乍去只此気の振立候而已にて,志立ぬ時は,
折節氷の解け酔のさむる如く,
後還り致す事有之者に候,故に気一旦振立候へば,
方に志立候事甚大切なり。



立  志

志とは,心のゆく所にして,我こころの向ひ趣き候処をいふ。
士に生て,忠孝の心なき者はなし,
忠孝の心有之候て,我君は御大事にて,我親は大切なる者と申す事,
聊にても合点ゆき候へば,必ず我身を愛重して,
何とぞ我こそ弓馬文学の道に達し,古代の聖賢君子英雄豪傑の如く相成り,
君の御為を働き,天下国歌の御利益にも相成候大業を起し,
親の名まで揚て,酔生夢死の者にはなるまじと,
直に思付候者にて,此即志の発する所也。
志を立るときは,此心の向ふ所を急度相定,
一度右の如く,思詰候へば,弥切に其向きを立て,
常々其心持を失はぬ様に持こたへ候事にて候。

凡志と申は,書物にて大に発明致し候か,
或は師友の講究に依り候か,
或は自分患難憂苦に迫り候か,
或は憤発激励致し候歟の処より,立ち定り候者にて,
平生安楽無事に致し居り,
心のたるみ居候時に立事はなし。

志なき者は魂なき虫に同じ,
何時迄立ち候ても,丈けののぶる事なし。
志一度相立候へば,其以後は日夜逐々成長致し行き候者にて,
萌芽の草に膏壌をあたへたるがごとし。
古より伐傑の士と申候んとて,目四ツ口二ツ有之にてはなし。
皆其志大なると逞しきとにより,遂には天下に大名を揚候なり。
世上の人多く碌々にて相果候は他に非ず。
其志太く逞しからぬ故なり。

志立たる者は,恰も江戸立を定めたる人の如し。
今朝一度御城下に踏出し候へば,
今晩は今荘,明夜は木の本と申す様に,逐々先へ先へと進み行申候者也。
譬ば聖賢豪傑の地位は江戸の如し。

++++++++++

作業指示 — 上にある立志についての文章を、最後の一文の次から書き継ぐこと。

データ抜粋 —

++++++++++

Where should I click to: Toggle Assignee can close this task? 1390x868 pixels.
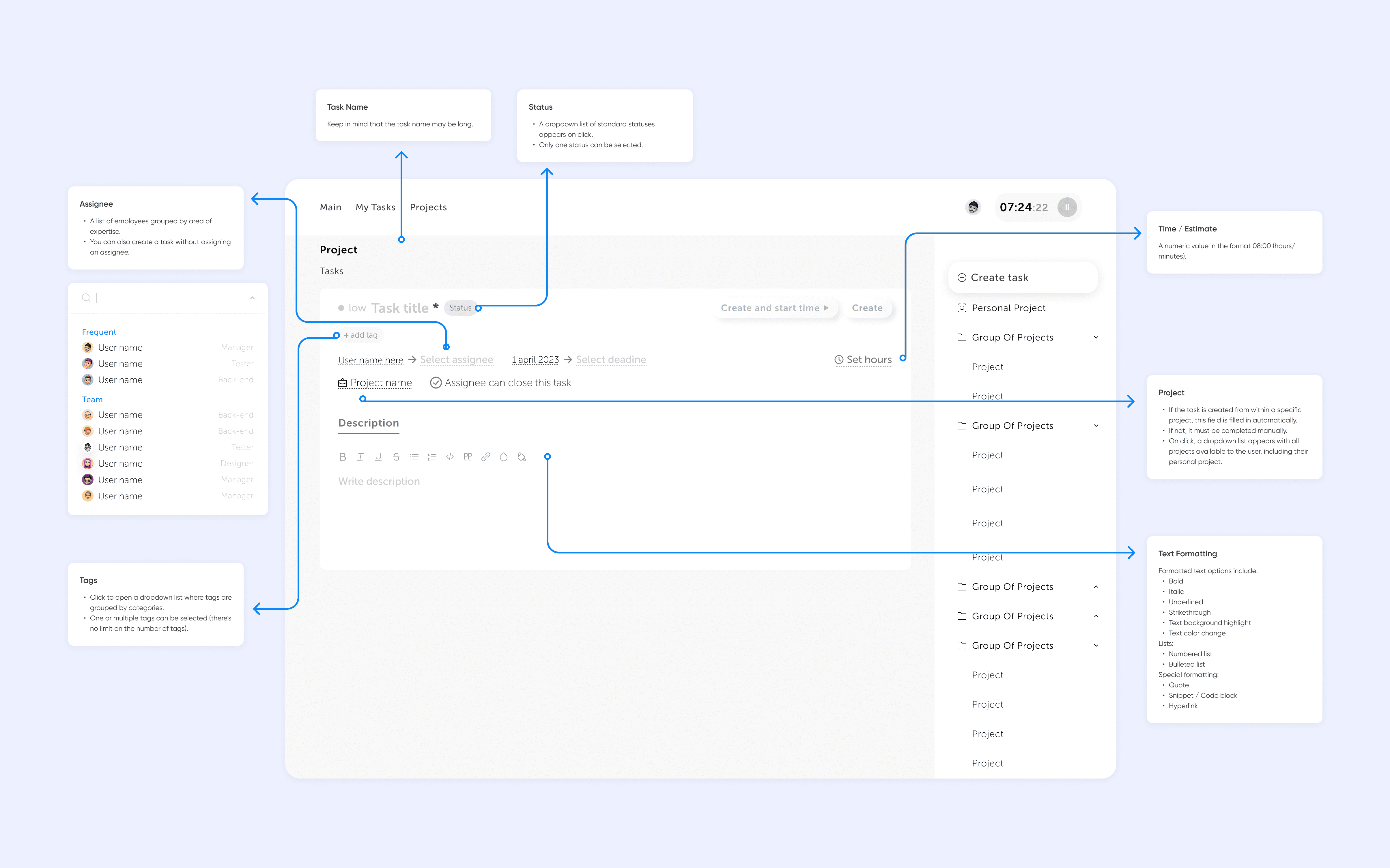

++++++++++

回答 —
今日聖賢豪傑に成らん者をと志し候はゞ,
明日明後日と,段々に其聖賢豪傑に似合ざる処を取去り候へば,
如何程段短才劣識にても,遂には聖賢豪傑に至らぬと申す理はこれなし。
丁度足弱な者でも,一度江戸行き極め候上は,
竟には江戸まで到着すると同じき事なり。

偖右様志を立候には物の筋多くなることを嫌ひ候。
我心は一道に取極め置き不申候はでは,
戸じまりなき家の番するごとく,盗や犬が方々より忍び入り,
迚も我一人にては,番は出来ぬなり。
まだ家の番人は随分傭人も出来候得共,心の番人は傭人出来不申候。
さすれば自分の心を一筋に致し,
守りよくすべき事にこそ。

兎角少年の中は,
人々のなす事致す事に,目がちり,心が迷ひ候て,
人が詩を作れば詩,文をかけば文,
武芸とても,朋友に鎗を精出す者あれば,
我今日まで習ひ居たる太刀業を止て,
鎗と申す様に成り度きものにて,これは正覚取らぬ,第一の病根なり。
故に先づ我知識聊にても開候はば,
篤と我心に計り,吾所向所為をさだめ,
其上にて師につき,友に謀り,吾及ばず足らはぬ処を補ひ,
其極め置たる処に心を定めて,
必多端に流れて,多岐亡羊の失なからんこと,願はしく候。
凡て心の迷ふは,心の幾筋にも分れ候処より起り候事にて,
心の紛乱致し候は,吾志未だ一定せぬ故なり。
心定まらず心収まらずしては,
聖賢豪傑には成られぬものにて候。

何分志を立る近道は,経書又は歴史の中にて,
吾心に大に感徹致し候処を書抜き,壁に貼し置き候か,
又は扇抔に認め置き,日夜朝暮夫を認め咏め,吾身を省察して,
其不及を勉め,其進を楽み居り候事,肝要にして,
志既に立候時は,学を勉むる事なければ,
志弥ふとく逞くならずして,動もすれば聡明は前時より減じ,
道徳は初の心に慚る様に成り行くものにて候。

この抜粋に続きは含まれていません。